◆ SUPPLIED RECORDS ◆
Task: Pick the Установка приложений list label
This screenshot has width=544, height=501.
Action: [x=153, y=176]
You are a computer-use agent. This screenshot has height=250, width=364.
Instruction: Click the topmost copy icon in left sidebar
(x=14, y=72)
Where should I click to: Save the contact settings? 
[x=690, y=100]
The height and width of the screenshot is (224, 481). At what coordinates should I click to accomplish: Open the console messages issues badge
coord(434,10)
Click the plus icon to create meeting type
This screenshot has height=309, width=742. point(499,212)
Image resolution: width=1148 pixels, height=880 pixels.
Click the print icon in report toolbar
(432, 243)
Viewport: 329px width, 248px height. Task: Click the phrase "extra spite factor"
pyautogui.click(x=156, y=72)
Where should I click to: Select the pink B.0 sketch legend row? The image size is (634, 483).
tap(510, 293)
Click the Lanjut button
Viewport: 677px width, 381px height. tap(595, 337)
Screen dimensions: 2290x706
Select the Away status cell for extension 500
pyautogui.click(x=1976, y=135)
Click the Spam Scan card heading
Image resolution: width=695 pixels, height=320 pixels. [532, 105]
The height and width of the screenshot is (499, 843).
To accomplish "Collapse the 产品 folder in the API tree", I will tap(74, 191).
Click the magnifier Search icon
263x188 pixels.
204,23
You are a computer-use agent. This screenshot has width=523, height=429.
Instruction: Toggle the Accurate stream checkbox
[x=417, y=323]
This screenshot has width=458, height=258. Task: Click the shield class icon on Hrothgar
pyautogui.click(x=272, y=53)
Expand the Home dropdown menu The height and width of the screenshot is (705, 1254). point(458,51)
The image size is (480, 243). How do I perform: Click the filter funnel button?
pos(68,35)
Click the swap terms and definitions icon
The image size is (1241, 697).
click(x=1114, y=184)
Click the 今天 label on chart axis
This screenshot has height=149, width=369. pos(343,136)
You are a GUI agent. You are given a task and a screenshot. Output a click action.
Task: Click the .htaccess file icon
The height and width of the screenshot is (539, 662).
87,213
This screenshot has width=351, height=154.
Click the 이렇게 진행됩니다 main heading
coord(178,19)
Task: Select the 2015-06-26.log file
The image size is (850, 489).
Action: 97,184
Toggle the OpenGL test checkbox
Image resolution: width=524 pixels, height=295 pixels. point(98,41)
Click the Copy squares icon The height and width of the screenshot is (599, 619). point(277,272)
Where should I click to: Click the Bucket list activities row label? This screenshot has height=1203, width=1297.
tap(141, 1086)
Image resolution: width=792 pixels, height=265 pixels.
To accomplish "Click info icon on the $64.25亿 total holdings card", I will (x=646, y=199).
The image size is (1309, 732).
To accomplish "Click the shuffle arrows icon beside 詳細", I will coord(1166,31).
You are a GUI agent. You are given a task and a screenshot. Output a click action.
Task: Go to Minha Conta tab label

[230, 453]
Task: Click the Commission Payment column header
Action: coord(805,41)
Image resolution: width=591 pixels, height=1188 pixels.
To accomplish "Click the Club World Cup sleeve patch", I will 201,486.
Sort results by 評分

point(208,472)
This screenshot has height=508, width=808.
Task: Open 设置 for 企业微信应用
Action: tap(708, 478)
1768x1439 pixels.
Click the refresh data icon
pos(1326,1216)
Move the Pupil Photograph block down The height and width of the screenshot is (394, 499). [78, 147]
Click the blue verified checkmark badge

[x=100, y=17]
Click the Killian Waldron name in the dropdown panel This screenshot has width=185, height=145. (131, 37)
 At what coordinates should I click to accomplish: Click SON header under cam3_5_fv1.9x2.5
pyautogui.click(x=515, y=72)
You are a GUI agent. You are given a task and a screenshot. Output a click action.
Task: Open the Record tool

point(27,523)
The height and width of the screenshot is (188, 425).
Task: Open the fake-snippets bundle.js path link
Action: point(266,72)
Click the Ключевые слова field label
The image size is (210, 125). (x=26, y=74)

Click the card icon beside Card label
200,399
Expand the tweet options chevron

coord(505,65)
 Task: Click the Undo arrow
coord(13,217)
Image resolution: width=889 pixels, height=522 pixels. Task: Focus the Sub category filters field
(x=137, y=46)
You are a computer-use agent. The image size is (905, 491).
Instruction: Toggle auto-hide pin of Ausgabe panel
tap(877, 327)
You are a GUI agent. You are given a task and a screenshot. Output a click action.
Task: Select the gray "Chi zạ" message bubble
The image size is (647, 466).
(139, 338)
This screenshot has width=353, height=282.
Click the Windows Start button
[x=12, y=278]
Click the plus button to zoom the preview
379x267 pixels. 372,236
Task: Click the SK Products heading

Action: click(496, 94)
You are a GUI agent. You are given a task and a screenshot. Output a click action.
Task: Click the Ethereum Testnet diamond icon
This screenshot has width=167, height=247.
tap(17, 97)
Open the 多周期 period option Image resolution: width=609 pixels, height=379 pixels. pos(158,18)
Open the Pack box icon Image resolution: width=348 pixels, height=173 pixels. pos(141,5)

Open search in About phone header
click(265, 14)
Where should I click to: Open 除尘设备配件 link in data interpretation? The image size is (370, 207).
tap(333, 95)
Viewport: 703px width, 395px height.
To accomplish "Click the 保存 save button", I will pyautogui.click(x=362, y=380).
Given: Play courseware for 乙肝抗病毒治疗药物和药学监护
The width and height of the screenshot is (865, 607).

◆ PROBLEM DESCRIPTION ◆
From the listing above, output exactly the run of lines that starts with the line containing "Click the 이렇게 진행됩니다 main heading" and ends with the line containing "Image resolution: width=591".

◆ RESPONSE AREA ◆
Click the 이렇게 진행됩니다 main heading
coord(178,19)
Task: Select the 2015-06-26.log file
The image size is (850, 489).
Action: 97,184
Toggle the OpenGL test checkbox
Image resolution: width=524 pixels, height=295 pixels. point(98,41)
Click the Copy squares icon The height and width of the screenshot is (599, 619). point(277,272)
Where should I click to: Click the Bucket list activities row label? This screenshot has height=1203, width=1297.
tap(141, 1086)
Image resolution: width=792 pixels, height=265 pixels.
To accomplish "Click info icon on the $64.25亿 total holdings card", I will (x=646, y=199).
The image size is (1309, 732).
To accomplish "Click the shuffle arrows icon beside 詳細", I will coord(1166,31).
You are a GUI agent. You are given a task and a screenshot. Output a click action.
Task: Go to Minha Conta tab label

[230, 453]
Task: Click the Commission Payment column header
Action: coord(805,41)
Image resolution: width=591 pixels, height=1188 pixels.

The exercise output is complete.